Additionally, eculizumab, a monoclonal antibody that inhibits the C5 complement, was used in a pilot study in combination with platelet transfusion to PTR patient with detectable anti-HLA A and/or B antibodies. It showed promising results by improving the platelet CCI in 4 out of 10 patients. However, there are still limited data to interpret this finding. Currently, ongoing research is being conducted to evaluate the balance between benefits and risks. 70
Prevention
There are some strategies to prevent platelet transfusion refractoriness, particularly in cases with immunological causes. The first recommendation is to transfuse ABO-matched platelets to maximize platelet increments, as incompatible ABO has been associated with an increased risk of transfusion reactions and early platelet refractoriness. A study involving over 13,000 platelet transfusions found that ABO-incompatible platelets are 1.5 to 2 times more likely to be associated with a transfusion reaction.53,71,72 By prioritizing ABO compatibility, healthcare providers can significantly reduce the incidence of these reactions and enhance the overall efficacy of platelet transfusions.
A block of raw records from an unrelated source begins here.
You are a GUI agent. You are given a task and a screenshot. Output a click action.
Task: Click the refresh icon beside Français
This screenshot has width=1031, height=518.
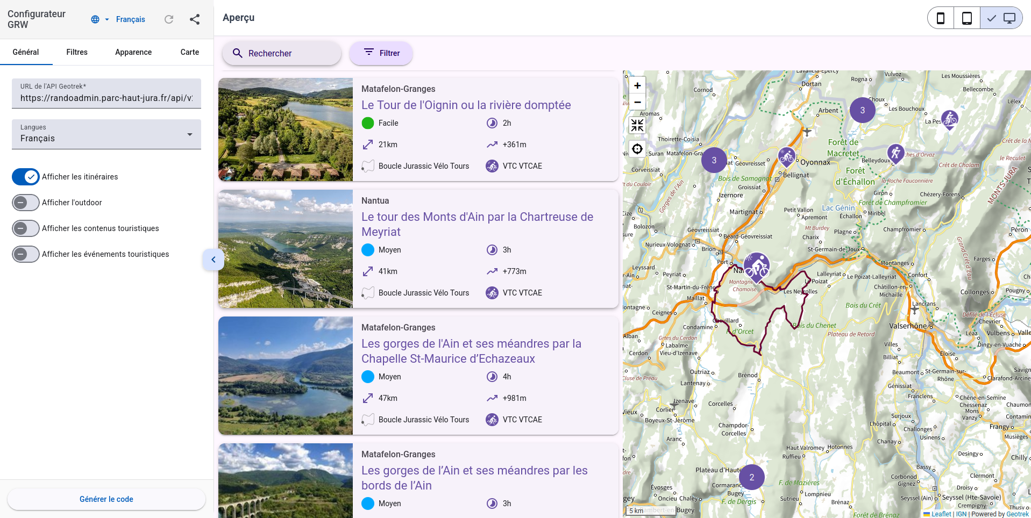[169, 19]
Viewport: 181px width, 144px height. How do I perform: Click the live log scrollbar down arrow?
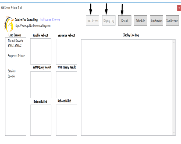pos(174,133)
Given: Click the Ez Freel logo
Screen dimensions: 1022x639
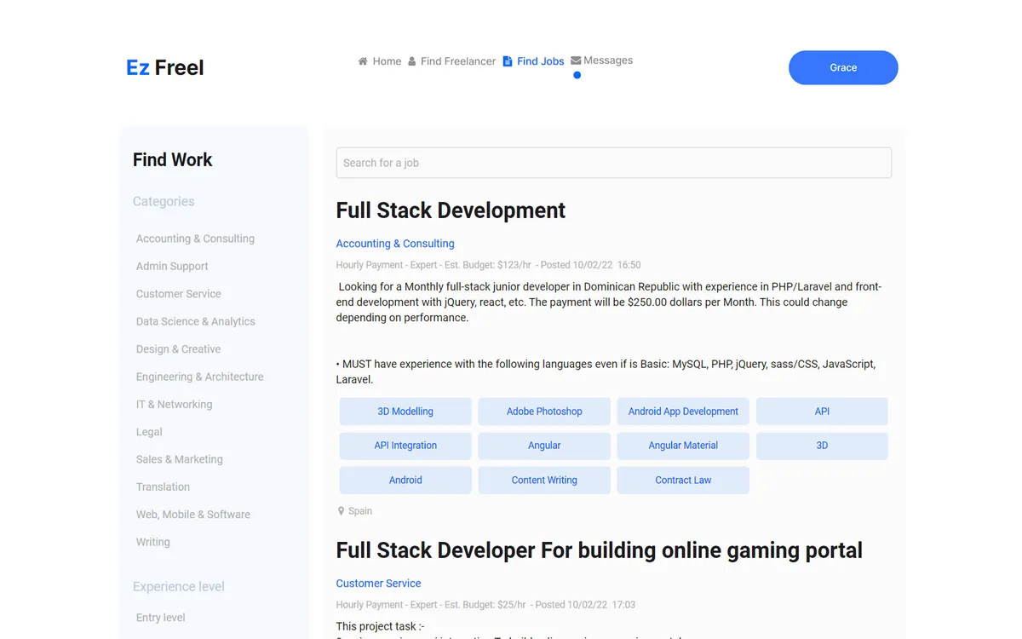Looking at the screenshot, I should [x=165, y=67].
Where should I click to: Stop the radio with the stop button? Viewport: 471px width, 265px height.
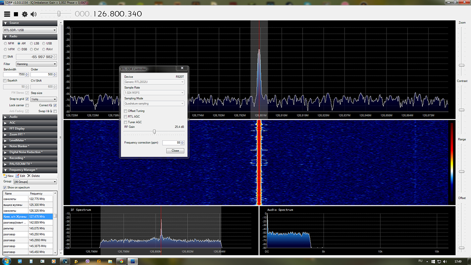16,14
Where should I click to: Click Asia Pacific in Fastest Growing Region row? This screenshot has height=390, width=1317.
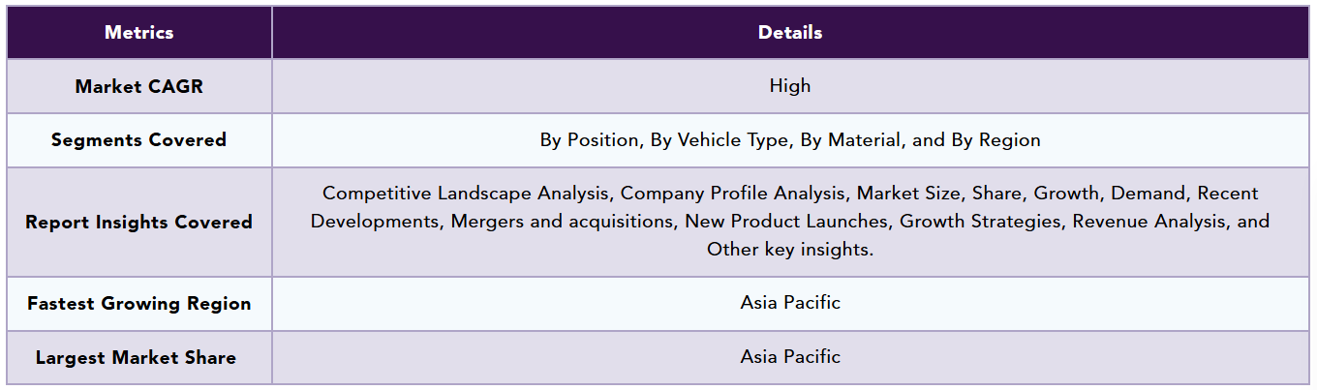tap(790, 303)
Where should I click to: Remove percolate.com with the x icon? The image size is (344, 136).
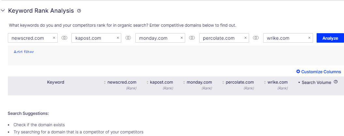click(x=246, y=38)
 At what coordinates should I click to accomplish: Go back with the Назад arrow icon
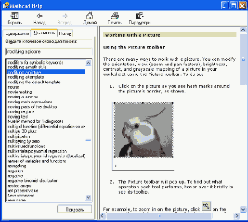coord(39,16)
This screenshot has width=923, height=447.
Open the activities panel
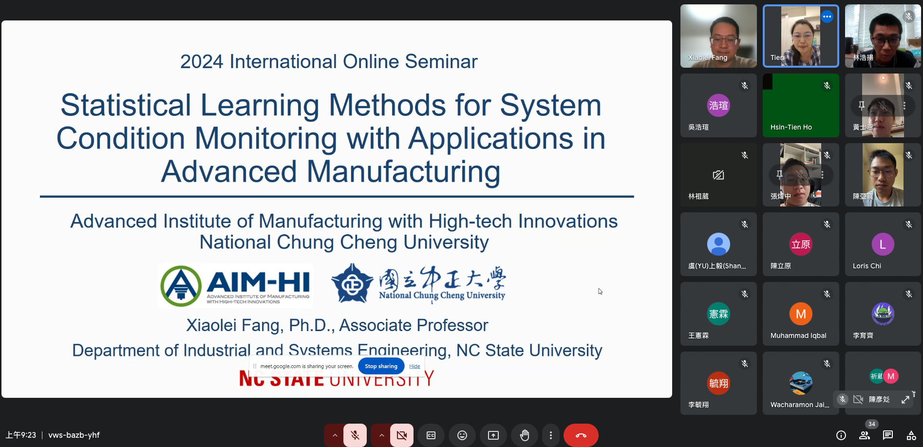tap(911, 435)
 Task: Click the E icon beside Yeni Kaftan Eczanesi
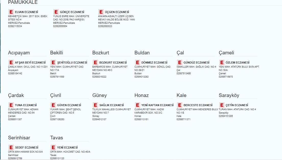(x=137, y=105)
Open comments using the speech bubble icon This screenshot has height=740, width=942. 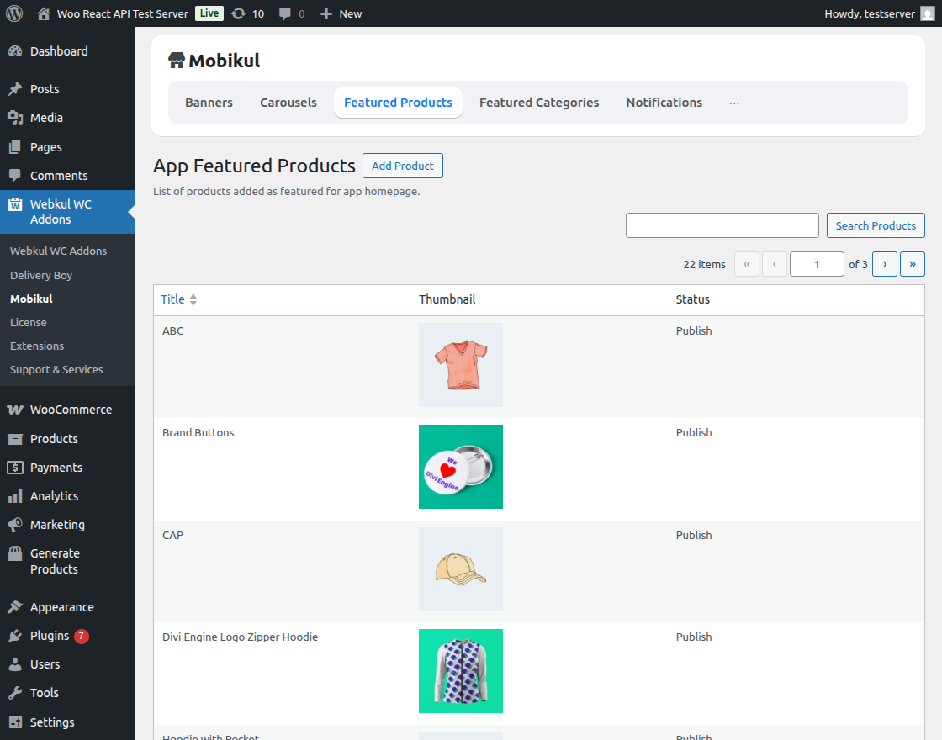(284, 13)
Modified platelet products, such as leukoreduced platelets and UV-B irradiated platelet products, as well as single-donor apheresis platelets, have been shown to reduce the occurrence of refractoriness compared to unmodified pooled platelet concentrates from random donors. However, there is still a possibility of patients developing alloantibodies when receiving repeated transfusions of treated platelet products, such as UV-B irradiated or filtered platelet products. 14 The rate of platelet transfusion also appears to be a contributing factor to refractory thrombocytopenia. Administering platelet concentrate slowly over 6 h using multiple transfusion pumps has been shown to result in a more significant increase in platelet increment. 73
Conclusion
Platelet transfusion refractoriness is a frequent yet challenging condition, especially in hemato-oncological patients who receive multiple transfusions. Platelet count should be ordered between 10 to 60 min and 16–24 h after platelet transfusion to evaluate the platelet increments and to identify any refractoriness using PPI, CCI, or PPR formula. Differentiating immune or non-immune causes is fundamental for further management plan. Management includes using cross-matched platelets, HLA-matched type platelets, HPA-matched platelets, HLA depletion, and immunosuppressants. PTR risk can be minimized by transfusing ABO-matched platelets, using modified platelets, and slow transfusion. Ongoing research in the field of platelet transfusion refractoriness is exploring new ways to manage and prevent this condition. However, more conclusive evidence is required to support these advancements.